▶ **Extract to read**:
If there are no migrations to run the `migrate` command will do nothing.

Here's the relational schema of the `.warcdb` file.

![WarcDB Schema](schema.png)

### Views

In addition to the core tables that map to the WARC record types there are also helper *views* that make it a bit easier to query data:

#### v_request_http_header

A view of HTTP headers in WARC request records:

| Column Name    | Column Type | Description                                                              |

| -------------- | ----------- | ----------------------------------------------------------------------   |

| warc_record_id | text        | The WARC-Record-Id for the *request* record that it was extracted from.  |

| name           | text        | The lowercased HTTP header name (e.g. content-type)                      |

| value          | text        | The HTTP header value (e.g. text/html)                                   |

#### v_response_http_header

A view of HTTP headers in WARC response records:

| Column Name    | Column Type | Description                                                              |

| -------------- | ----------- | ----------------------------------------------------------------------   |

| warc_record_id | text        | The WARC-Record-Id for the *response* record that it was extracted from. |

| name           | text        | The lowercased HTTP header name (e.g. content-type)                      |

| value          | text        | The HTTP header value (e.g. text/html)                                   |

## Motivation

From the `WARC` [formal specification](https://iipc.github.io/warc-specifications/specifications/warc-format/warc-1.1/):

> The WARC (Web ARChive) file format offers a convention for concatenating multiple resource records (data objects),

> each consisting of a set of simple text headers and an arbitrary data block into one long file.

▶ **Entries supplied**:
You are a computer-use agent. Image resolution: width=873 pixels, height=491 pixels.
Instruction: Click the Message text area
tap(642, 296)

* * *

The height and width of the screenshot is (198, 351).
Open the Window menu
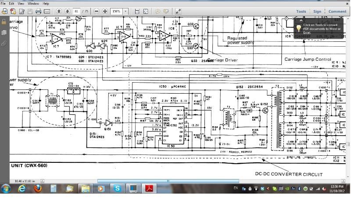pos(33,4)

▶ **Description of the task**: Take the passage of the WarcDB text starting with "## Motivation" and going on through "one long file.", and change it by putting "joining" in place of "concatenating". Give the whole passage with that change.

▶ **Response to this exercise**:
## Motivation

From the `WARC` [formal specification](https://iipc.github.io/warc-specifications/specifications/warc-format/warc-1.1/):

> The WARC (Web ARChive) file format offers a convention for joining multiple resource records (data objects),

> each consisting of a set of simple text headers and an arbitrary data block into one long file.